* Record excerpts:
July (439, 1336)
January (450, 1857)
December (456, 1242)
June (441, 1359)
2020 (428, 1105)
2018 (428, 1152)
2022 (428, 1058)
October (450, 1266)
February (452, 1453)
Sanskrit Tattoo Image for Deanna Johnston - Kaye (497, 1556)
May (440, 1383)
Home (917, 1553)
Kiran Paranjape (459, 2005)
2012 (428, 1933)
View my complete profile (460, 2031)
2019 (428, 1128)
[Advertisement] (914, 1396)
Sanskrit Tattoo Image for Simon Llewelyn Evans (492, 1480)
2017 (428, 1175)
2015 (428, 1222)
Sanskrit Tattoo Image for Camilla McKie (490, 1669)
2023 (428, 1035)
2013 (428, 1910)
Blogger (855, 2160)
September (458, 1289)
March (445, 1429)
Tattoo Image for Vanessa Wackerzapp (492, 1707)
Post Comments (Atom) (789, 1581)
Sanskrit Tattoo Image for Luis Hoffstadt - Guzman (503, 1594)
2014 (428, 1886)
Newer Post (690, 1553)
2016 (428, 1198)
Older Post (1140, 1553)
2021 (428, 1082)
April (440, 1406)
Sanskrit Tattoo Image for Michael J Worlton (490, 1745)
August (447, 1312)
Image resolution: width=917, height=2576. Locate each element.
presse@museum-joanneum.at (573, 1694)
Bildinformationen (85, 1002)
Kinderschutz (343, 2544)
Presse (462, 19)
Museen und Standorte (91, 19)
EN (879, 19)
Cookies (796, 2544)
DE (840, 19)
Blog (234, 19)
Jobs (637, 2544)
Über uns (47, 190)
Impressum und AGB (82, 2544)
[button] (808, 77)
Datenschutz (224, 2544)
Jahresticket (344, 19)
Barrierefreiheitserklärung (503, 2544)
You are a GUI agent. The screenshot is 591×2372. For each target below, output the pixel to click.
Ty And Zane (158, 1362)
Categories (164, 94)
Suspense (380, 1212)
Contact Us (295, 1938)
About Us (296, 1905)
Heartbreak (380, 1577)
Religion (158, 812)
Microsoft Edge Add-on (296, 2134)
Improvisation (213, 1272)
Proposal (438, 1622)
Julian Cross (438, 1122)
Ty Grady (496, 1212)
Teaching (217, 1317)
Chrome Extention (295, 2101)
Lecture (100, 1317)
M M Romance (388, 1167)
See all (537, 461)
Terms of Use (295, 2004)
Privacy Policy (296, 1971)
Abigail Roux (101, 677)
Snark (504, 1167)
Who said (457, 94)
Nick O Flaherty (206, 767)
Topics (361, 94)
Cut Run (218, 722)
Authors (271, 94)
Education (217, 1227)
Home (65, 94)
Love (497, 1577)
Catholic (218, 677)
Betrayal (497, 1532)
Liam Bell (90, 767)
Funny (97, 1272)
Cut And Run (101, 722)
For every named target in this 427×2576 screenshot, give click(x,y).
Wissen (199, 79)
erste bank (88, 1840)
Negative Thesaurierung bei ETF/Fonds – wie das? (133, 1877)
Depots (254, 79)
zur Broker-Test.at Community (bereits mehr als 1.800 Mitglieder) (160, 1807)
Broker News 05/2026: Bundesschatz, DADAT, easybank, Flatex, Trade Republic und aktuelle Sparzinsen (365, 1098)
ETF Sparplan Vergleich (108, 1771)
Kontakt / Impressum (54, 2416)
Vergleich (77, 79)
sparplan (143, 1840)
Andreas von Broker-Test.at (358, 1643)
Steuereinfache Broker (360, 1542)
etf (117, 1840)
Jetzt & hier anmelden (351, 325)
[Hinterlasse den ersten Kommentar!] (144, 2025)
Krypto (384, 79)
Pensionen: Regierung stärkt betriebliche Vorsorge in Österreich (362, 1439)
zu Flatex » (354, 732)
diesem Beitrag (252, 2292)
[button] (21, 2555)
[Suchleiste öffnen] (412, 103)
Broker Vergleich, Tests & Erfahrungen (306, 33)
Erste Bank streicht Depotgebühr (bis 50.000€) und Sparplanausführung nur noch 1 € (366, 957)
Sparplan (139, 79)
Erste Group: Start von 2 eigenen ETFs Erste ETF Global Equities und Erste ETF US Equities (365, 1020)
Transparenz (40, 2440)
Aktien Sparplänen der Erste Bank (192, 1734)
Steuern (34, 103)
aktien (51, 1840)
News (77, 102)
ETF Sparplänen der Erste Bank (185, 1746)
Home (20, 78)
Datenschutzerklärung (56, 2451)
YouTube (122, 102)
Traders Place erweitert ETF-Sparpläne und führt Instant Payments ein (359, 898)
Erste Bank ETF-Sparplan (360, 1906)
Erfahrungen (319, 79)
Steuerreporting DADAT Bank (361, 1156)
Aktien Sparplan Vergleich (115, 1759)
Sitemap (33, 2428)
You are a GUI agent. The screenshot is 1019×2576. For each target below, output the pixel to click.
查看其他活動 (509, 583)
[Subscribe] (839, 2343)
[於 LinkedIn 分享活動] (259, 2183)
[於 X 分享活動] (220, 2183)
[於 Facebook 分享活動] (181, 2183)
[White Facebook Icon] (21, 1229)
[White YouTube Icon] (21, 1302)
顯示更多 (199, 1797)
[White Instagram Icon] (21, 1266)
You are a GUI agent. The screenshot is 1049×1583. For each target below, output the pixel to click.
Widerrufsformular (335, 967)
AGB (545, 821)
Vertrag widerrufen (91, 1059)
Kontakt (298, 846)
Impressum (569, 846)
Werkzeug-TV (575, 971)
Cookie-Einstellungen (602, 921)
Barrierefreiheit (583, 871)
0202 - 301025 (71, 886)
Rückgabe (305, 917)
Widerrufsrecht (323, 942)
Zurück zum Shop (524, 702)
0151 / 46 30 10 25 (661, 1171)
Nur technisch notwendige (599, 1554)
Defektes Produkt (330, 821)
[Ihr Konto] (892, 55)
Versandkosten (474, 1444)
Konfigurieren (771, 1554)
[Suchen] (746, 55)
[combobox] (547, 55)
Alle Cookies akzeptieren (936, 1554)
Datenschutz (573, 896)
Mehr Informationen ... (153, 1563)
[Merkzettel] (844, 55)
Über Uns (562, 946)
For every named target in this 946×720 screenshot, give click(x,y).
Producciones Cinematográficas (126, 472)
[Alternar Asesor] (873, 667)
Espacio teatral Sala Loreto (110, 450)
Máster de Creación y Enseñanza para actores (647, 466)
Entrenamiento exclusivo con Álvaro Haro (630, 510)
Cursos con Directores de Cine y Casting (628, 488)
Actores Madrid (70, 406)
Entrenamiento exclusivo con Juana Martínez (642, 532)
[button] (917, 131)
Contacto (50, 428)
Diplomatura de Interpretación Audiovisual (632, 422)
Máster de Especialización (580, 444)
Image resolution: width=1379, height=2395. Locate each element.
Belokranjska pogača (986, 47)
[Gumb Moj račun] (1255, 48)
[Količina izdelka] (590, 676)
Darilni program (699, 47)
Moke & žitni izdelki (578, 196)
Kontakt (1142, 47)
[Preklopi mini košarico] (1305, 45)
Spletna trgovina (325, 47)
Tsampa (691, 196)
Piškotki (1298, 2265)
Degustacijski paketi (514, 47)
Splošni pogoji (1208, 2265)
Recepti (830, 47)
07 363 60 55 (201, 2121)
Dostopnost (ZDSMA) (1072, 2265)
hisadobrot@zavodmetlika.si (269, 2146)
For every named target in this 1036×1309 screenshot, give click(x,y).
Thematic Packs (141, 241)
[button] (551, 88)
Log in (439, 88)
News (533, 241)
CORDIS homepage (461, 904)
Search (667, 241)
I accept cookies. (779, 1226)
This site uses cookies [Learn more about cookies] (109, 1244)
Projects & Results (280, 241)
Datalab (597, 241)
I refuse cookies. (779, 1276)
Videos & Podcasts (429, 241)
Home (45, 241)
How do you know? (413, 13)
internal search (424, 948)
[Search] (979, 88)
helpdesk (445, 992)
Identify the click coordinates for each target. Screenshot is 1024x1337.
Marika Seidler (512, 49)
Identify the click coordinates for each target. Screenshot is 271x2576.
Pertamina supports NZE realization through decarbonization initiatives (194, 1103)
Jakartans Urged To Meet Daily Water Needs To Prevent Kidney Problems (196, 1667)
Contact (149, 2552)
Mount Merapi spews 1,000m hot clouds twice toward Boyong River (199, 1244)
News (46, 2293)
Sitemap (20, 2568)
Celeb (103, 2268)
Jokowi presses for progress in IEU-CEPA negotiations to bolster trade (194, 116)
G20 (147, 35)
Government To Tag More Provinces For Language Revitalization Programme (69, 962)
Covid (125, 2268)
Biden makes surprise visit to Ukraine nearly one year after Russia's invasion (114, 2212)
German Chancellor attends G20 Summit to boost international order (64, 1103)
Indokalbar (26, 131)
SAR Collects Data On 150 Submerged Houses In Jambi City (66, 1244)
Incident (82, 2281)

* Problem to solve: Reproduce the data from the line with "Diplomatura de Interpretación" to the line with "Search (667, 241)", keeping both of those lines.

* Result for this task:
Diplomatura de Interpretación Audiovisual (632, 422)
Máster de Especialización (580, 444)
Image resolution: width=1379, height=2395. Locate each element.
Belokranjska pogača (986, 47)
[Gumb Moj račun] (1255, 48)
[Količina izdelka] (590, 676)
Darilni program (699, 47)
Moke & žitni izdelki (578, 196)
Kontakt (1142, 47)
[Preklopi mini košarico] (1305, 45)
Spletna trgovina (325, 47)
Tsampa (691, 196)
Piškotki (1298, 2265)
Degustacijski paketi (514, 47)
Splošni pogoji (1208, 2265)
Recepti (830, 47)
07 363 60 55 (201, 2121)
Dostopnost (ZDSMA) (1072, 2265)
hisadobrot@zavodmetlika.si (269, 2146)
For every named target in this 1036×1309 screenshot, give click(x,y).
Thematic Packs (141, 241)
[button] (551, 88)
Log in (439, 88)
News (533, 241)
CORDIS homepage (461, 904)
Search (667, 241)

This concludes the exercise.